* Activity *
Upon reaching the line that contains "Where should I" in the records below, begin repeating every line exactly through the last one, skipping pictures.

* Records supplied *
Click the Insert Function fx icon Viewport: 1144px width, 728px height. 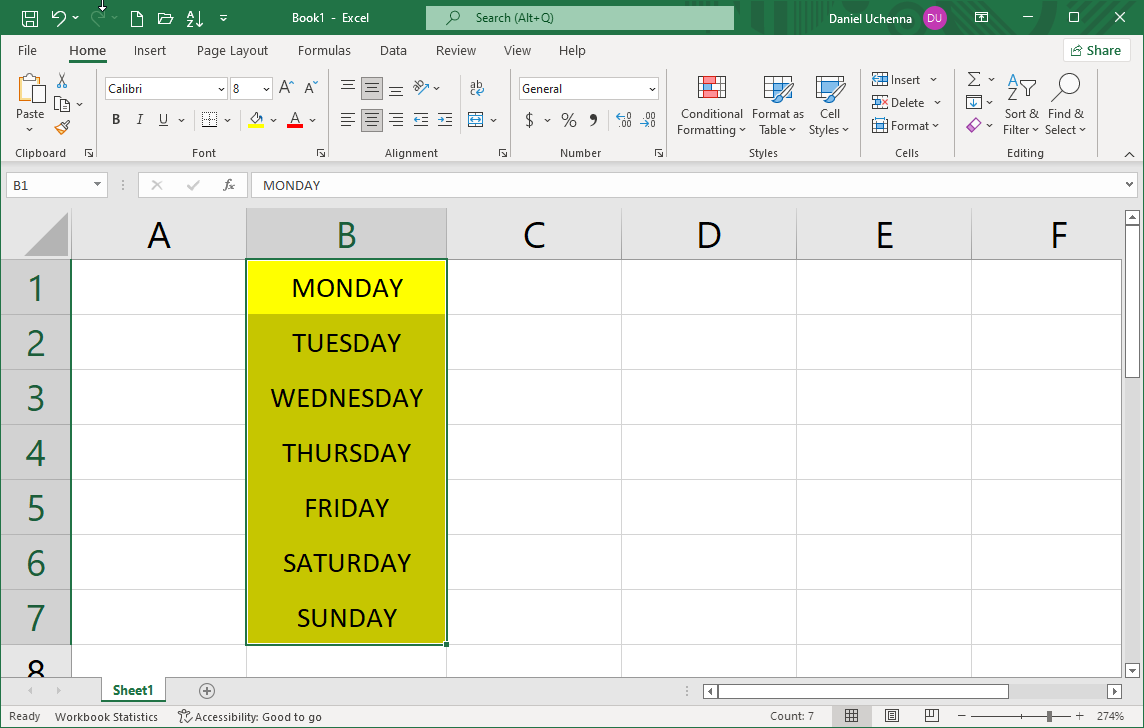click(229, 185)
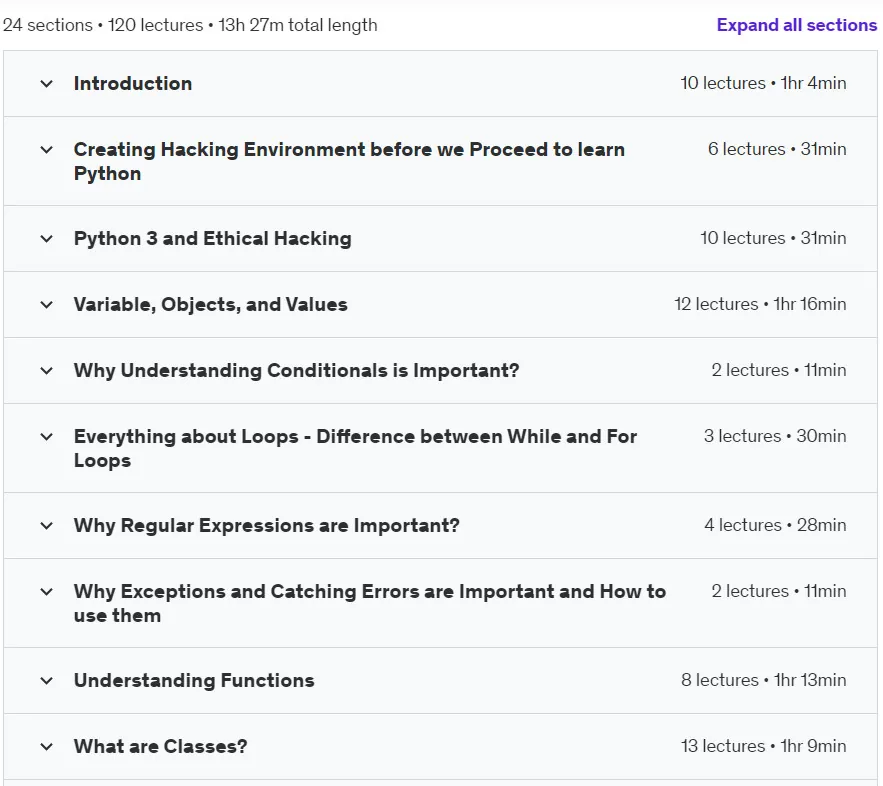
Task: Expand Understanding Functions section chevron
Action: [47, 681]
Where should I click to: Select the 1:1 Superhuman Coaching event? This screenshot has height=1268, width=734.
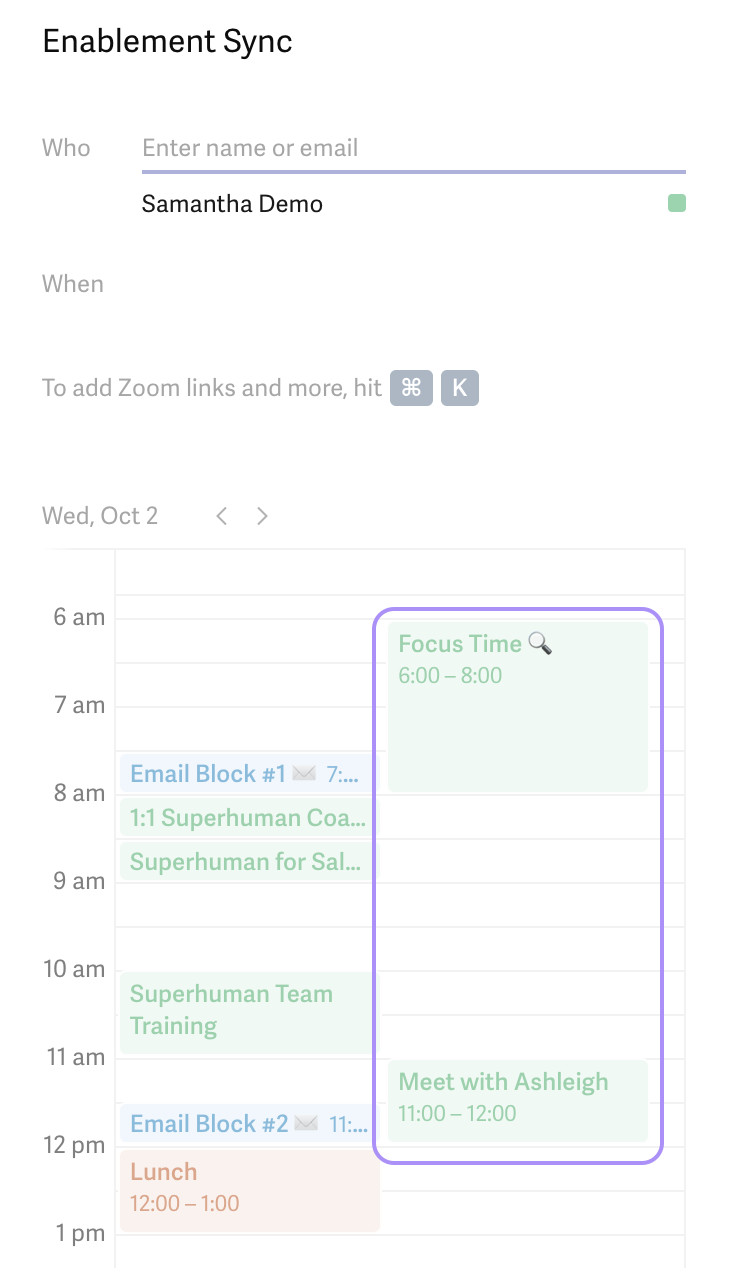(x=248, y=818)
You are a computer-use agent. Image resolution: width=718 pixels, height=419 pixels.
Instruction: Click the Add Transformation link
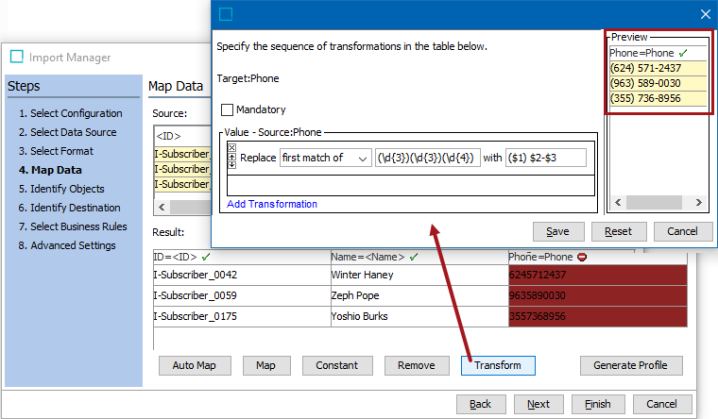click(272, 204)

* Result of this task *
Where should I click to: Select the 1:1 Superhuman Coaching event? This screenshot has height=1268, width=734.
(x=248, y=818)
You are a computer-use agent. Image resolution: width=718 pixels, height=419 pixels.
Instruction: Click the Add Transformation link
click(272, 204)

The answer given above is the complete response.